“Our involvement with the fantastic Sophie Lancaster Foundation began in 2008, in a chance meeting with a close family friend of Sophie’s. At the time, Julie was in Coronation Street, playing longstanding regular, Hayley Cropper, and she was handed a newly minted SOPHIE wristband and told about the trial and Sophie’s mother’s commitment to setting up an organisation in her daughter’s memory. Around two years later, we had an idea to set up and fund a creative writing competition for schools in East Lancashire and Greater Manchester, and having followed Sylvia’s story since, we decided to hold it in memory of Sophie. We set the theme of Difference and asked for poetry and prose pieces that had something to say on the topic. Difference, and the embracing and celebration of difference, seemed to us to be at the heart of the foundation’s work. The act of combatting prejudice and hatred starts with the breaking down of the divisions between us that grow out of fear of the unknown: whether that unknown is ethnicity, sexuality, disability or simple appearance and dress: cultural identity and its unique expression.
Our writing competition took place in 2011 and resulted in a beautiful book of young people’s experiences of Difference in two age categories, and a fantastic evening at the Contact Theatre in Manchester where stars of the stage and screen read the winning entries, chosen by a panel of judges that included New Order’s Peter Hook and the poet Simon Armitage. It was this evening that really cemented our commitment to and involvement with the Sophie Lancaster Foundation, and we became patrons shortly afterwards. Julie has subsequently appeared as Sylvia in the award winning “Black Roses” on stage and screen, and Ian has written a Sony nominated play for Radio 4, Porcelain, about the trial of Sophie’s killers.
We have seen the organisation grow and develop with wonder in these last few years as Sylvia and her co-workers have taken the message of love and acceptance into schools around the country, and as police forces have gradually started to recognise attacks on people from alternative subcultures as hate crimes, starting with the GMP in 2013.

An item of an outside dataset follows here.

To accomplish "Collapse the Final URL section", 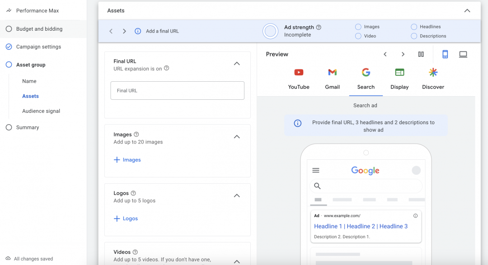I will tap(237, 64).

We have never stopped being amazed at how Sylvia has turned her unimaginable grief into a force for good in the world and kept her beautiful daughter’s memory alive. Her work in this field only strengthens and intensifies.
We are very proud to be patrons of the Sophie Lancaster Foundation and to wear our SOPHIE wristbands every day as a reminder not just of a senseless death, but of the possibility of a better, more diverse and inclusive world in all its colours.”